Beasley said he did not know the full story behind the now-infamous photo.
"I didn't know what was in the picture," Beasley said. "Had I have known, the picture wouldn't have gone up. I saw the picture. I tried to analyze the picture myself. I couldn't tell what was in it. To this day, I don't know what was in it. But it wasn't mine. That was just me not being aware of my surroundings. I have to get better than that."
That was around the time Beasley found out his rehab stay would last another month. Angrily, he posted comments like "Feelin like it's not worth livin!!!!!!! I'm done" and "I feel like the whole world is against me I can't win for losin" on Twitter.
His account was closed shortly afterward, and Beasley said it'll stay that way.
"I can definitely say, Twitter, Facebook, MySpace, any social network I'm pretty much done with," Beasley said. "I put my career and my livelihood in jeopardy. That's something I worked day in and day out, hour after hour, for basically my whole life for. And to lose it over some Internet social network, garbage network, it's not smart at all."

-- -- --

Task A:
Answer these from the passage on Beasley and social media:
(i) What did Beasley find out about his rehab stay around the time he posted the angry comments?
(ii) What happened to his Twitter account shortly after those comments?
(iii) Which social networks does Beasley name as ones he is done with?
Task B: Resume the passage on Beasley and social media, writing on from its final sentence.

Extracted data:
-- -- --

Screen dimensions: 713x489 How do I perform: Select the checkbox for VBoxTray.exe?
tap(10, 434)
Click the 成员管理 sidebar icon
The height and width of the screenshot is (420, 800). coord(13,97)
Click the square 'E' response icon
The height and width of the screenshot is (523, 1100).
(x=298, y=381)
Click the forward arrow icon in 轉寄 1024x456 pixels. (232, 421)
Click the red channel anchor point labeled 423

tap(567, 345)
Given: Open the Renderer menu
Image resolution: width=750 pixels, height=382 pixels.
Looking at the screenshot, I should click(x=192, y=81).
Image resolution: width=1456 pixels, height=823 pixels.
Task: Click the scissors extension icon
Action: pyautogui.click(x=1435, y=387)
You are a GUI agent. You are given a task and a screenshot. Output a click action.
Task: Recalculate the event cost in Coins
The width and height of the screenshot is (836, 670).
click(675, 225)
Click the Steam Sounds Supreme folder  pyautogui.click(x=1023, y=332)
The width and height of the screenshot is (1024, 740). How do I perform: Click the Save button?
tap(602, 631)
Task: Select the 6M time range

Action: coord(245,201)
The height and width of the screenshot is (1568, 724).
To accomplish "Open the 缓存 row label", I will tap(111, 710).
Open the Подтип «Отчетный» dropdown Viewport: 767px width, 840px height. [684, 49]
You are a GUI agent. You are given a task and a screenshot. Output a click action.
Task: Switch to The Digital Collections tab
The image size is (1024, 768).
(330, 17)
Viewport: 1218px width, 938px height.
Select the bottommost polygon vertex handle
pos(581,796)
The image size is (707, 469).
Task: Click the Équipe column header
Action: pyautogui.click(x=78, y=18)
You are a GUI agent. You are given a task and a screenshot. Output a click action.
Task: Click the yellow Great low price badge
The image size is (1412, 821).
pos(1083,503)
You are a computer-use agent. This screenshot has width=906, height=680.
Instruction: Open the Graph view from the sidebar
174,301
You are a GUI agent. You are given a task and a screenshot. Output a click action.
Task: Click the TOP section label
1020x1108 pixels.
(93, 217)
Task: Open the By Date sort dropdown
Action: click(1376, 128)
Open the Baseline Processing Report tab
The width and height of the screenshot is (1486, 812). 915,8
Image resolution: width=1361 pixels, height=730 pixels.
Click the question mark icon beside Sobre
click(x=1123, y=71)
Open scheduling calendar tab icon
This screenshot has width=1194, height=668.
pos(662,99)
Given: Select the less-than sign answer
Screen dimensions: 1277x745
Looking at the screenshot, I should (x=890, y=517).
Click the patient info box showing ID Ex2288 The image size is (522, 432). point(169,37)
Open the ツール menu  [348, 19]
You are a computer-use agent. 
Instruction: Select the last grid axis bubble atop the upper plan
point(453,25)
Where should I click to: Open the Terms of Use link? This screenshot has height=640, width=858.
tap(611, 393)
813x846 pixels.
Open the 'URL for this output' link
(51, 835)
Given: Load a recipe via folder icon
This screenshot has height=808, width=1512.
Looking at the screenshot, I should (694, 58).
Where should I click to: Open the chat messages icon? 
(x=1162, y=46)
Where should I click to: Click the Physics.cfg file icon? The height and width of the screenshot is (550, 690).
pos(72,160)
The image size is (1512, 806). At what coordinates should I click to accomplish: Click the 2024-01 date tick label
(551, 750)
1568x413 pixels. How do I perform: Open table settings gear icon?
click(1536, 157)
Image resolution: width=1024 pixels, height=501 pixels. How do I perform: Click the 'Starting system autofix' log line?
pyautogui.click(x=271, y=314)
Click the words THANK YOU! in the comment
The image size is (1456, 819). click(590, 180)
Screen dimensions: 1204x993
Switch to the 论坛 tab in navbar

-- -- --

Expected output A:
(i) His rehab stay would last another month.
(ii) It was closed, and Beasley said it will stay that way.
(iii) Twitter, Facebook and MySpace.

Expected output B:
Beasley said often last season that he was "just a kid," almost using that as a crutch to justify some less-than-mature situations he found himself in. He was fined $50,000 by the NBA last September after security officers at the league's rookie symposium detected the scent of marijuana in a hotel room that he was in.
Through this process, Beasley says he's vowing to be more accountable in his second season.
"That chapter is behind," Beasley said. "Later for the immaturity. Later for me blaming it on my age. I've come to realize I'm a professional, no matter if I'm 38, no matter if I'm 19 or 20. I'm a professional."